What is it like to practise presence?
- Caring Presence
- Aug 25, 2020
- 1 min read
Updated: Jan 17, 2023
In an effort to gain a deeper understanding of the experience of practising presence, Mrs. Ronèl Hobbs undertook a research study.

The purpose of Ronèl’s masters degree study was to explore and describe professional nurses’ lived experience of practising caring presence in the context of a rural public hospital in the North West province, South Africa.
She applied a Husserlian descriptive phenomenological design.
Ronèl invited professional nurses working at a rural public hospital to share their experience of practicing caring presence with her. She held interviews with 10 participants and obtained very interesting and rich findings.
Participants experienced presence as professional caring presence, ethical caring presence, personal caring presence, healing caring presence.

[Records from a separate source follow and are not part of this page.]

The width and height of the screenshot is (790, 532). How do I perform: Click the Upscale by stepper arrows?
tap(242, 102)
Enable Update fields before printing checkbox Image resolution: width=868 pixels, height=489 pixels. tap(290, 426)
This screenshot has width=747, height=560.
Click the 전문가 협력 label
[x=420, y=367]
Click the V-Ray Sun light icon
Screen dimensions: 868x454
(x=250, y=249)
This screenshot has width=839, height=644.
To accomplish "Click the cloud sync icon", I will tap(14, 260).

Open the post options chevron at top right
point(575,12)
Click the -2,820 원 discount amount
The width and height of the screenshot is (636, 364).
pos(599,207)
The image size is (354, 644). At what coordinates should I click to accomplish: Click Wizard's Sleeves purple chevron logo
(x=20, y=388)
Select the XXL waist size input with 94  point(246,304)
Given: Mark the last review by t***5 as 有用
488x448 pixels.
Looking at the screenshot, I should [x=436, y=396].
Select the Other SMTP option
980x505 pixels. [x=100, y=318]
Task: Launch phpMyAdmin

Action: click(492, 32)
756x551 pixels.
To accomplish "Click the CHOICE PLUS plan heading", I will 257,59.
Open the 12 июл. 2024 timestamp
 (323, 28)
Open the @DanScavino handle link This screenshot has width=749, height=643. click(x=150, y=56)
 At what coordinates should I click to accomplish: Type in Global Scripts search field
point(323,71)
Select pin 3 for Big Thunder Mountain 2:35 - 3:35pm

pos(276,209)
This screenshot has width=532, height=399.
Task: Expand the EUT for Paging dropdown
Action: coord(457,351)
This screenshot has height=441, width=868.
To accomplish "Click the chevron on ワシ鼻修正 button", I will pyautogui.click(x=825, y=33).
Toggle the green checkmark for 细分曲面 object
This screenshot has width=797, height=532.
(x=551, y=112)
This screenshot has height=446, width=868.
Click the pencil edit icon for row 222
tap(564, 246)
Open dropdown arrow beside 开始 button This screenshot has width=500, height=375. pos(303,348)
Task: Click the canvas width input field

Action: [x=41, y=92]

They also shared what caring presence is not.
The findings could be grouped into broad themes that resembled the ways in which the participants experienced caring presence, namely professional caring presence, ethical caring presence, personal caring presence, healing caring presence and also, what caring presence is not.
Conclusions
Ronèl concluded that professional nurses experience practising caring presence as fulfilling, professionally as well as personally, as an expression of their passion for the profession, as a way of portraying ethical care, a willingness to be personally present for patients, and as a healing experience that involves being dedicated and taking care of patients holistically. In addition, they indicated that unprofessional and unethical behaviour and the depersonalisation of patients are barriers that hinder the practise of caring presence.
Ronèl published a scientific article on her study. Her dissertation is available at the North-West University’s library.